- Conference: Big 12 Conference
- South Division
- Record: 4–7 (2–6 Big 12)
- Head coach: John Mackovic (6th season);
- Offensive coordinator: Gene Dahlquist (6th season)
- Offensive scheme: Pro-style
- Defensive coordinator: Bobby Jack Wright (1st season)
- Base defense: 4–3
- Home stadium: Darrell K Royal–Texas Memorial Stadium

= 1997 Texas Longhorns football team =

American college football season

The 1997 Texas Longhorns football team represented the University of Texas at Austin as a member South Division of the Big 12 Conference during the 1997 NCAA Division I-A football season. Led by John Mackovic in his sixth and final season as head coach, the Longhorns compiled an overall record of 4–7 with a mark of 2–6 in conference play, tying for fourth place in the Big 12's South Division.
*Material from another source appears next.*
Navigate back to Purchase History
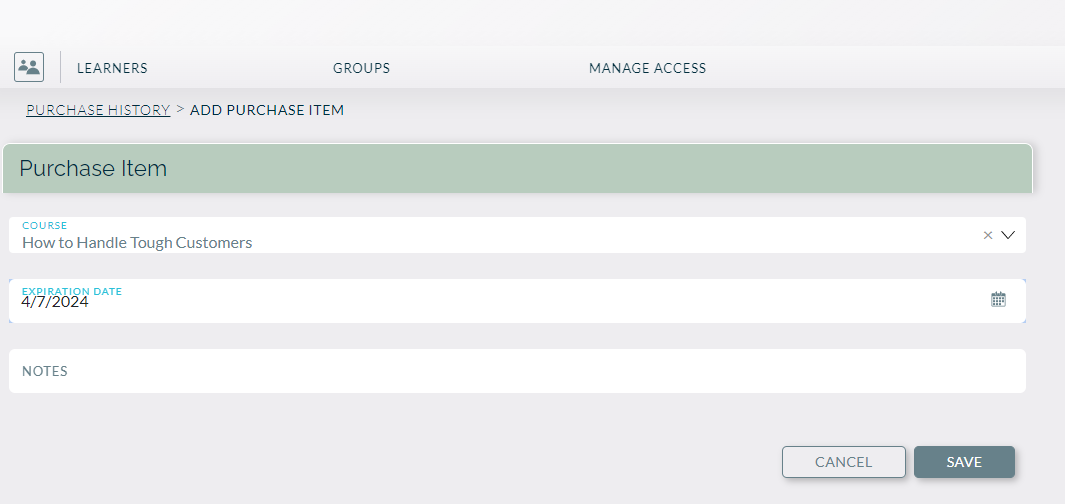1065x504 pixels. click(x=98, y=110)
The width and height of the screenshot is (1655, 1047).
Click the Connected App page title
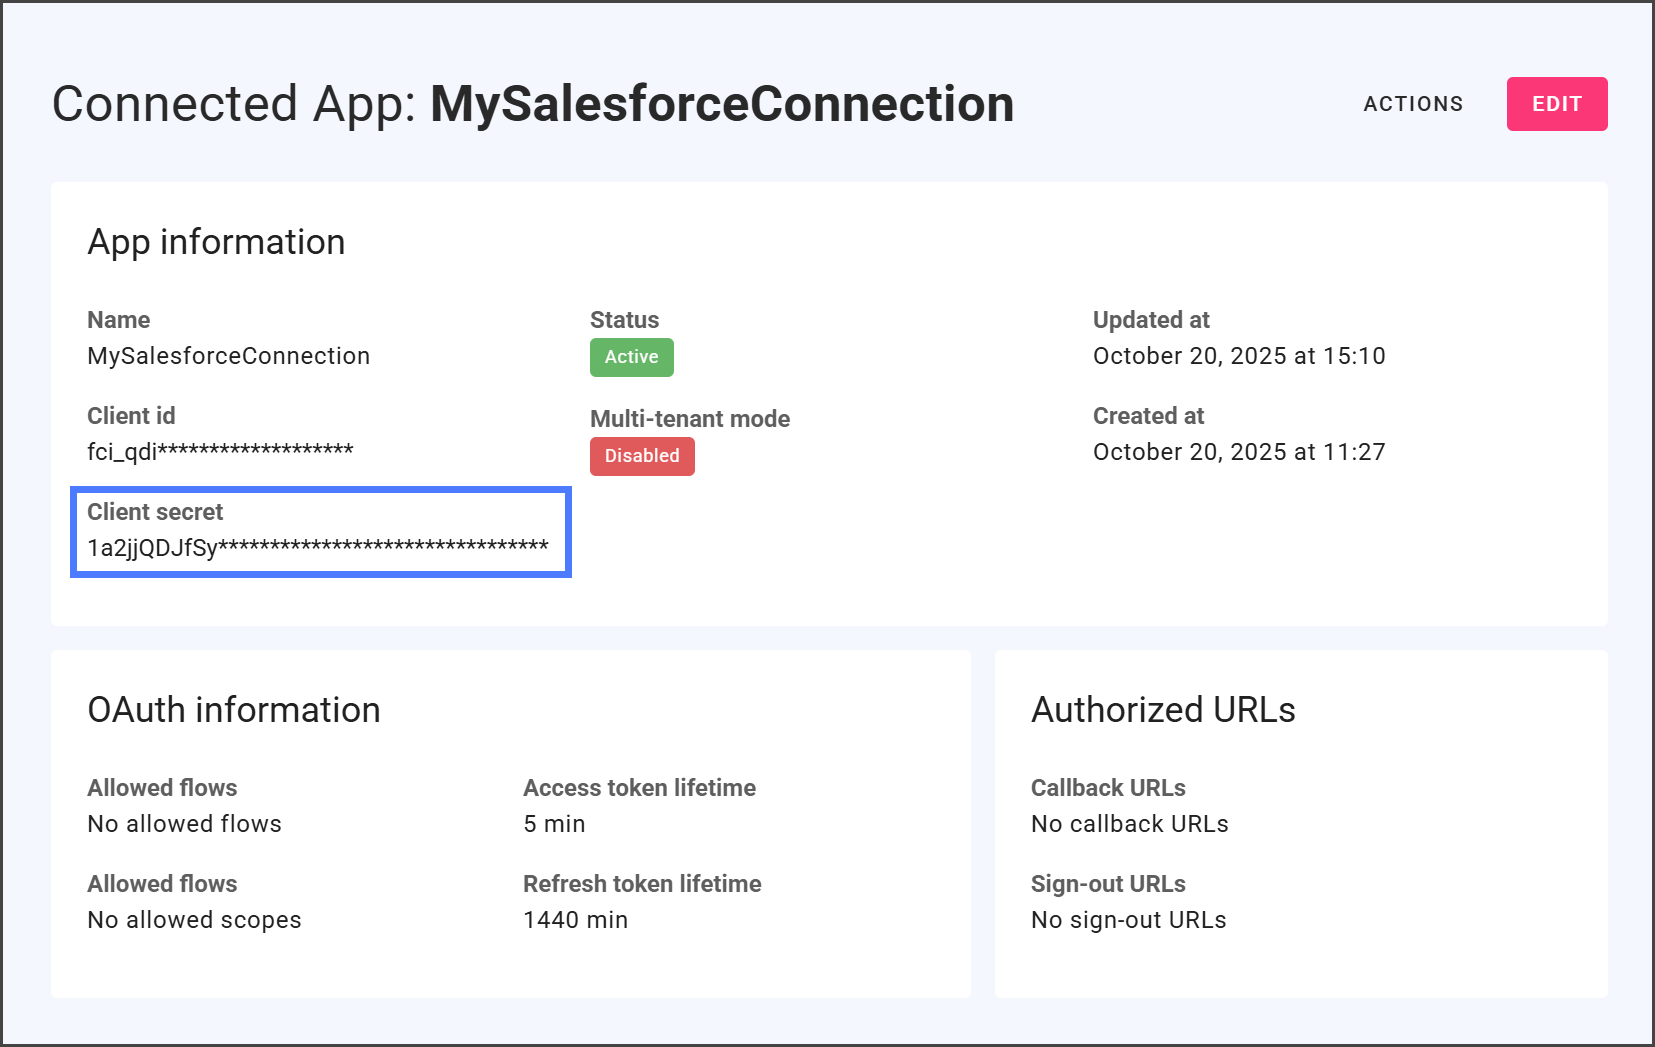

The team played home games at Darrell K Royal–Texas Memorial Stadium in Austin, Texas.

The team failed to make a bowl game, but running back Ricky Williams emerged as a national star, leading the country in rushing yards and rushing TDs on his way to winning Big 12 Offensive Player of the year honors and both the Doak Walker Award and the Jim Brown Trophy.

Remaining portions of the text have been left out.